In the records below, find the line containing "This screenshot has width=1381, height=773."; copy exactly that line and all lines after it to the end, and nothing else.

Saved entries
# # # #

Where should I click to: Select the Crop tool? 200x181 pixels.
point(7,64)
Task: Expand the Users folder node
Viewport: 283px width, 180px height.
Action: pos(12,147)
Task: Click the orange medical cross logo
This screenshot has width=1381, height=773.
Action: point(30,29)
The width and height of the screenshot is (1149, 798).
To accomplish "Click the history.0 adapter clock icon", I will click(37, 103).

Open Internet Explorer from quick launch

# # # #

RESULT FOR THIS EXERCISE:
This screenshot has width=1381, height=773.
Action: point(30,29)
The width and height of the screenshot is (1149, 798).
To accomplish "Click the history.0 adapter clock icon", I will click(37, 103).

Open Internet Explorer from quick launch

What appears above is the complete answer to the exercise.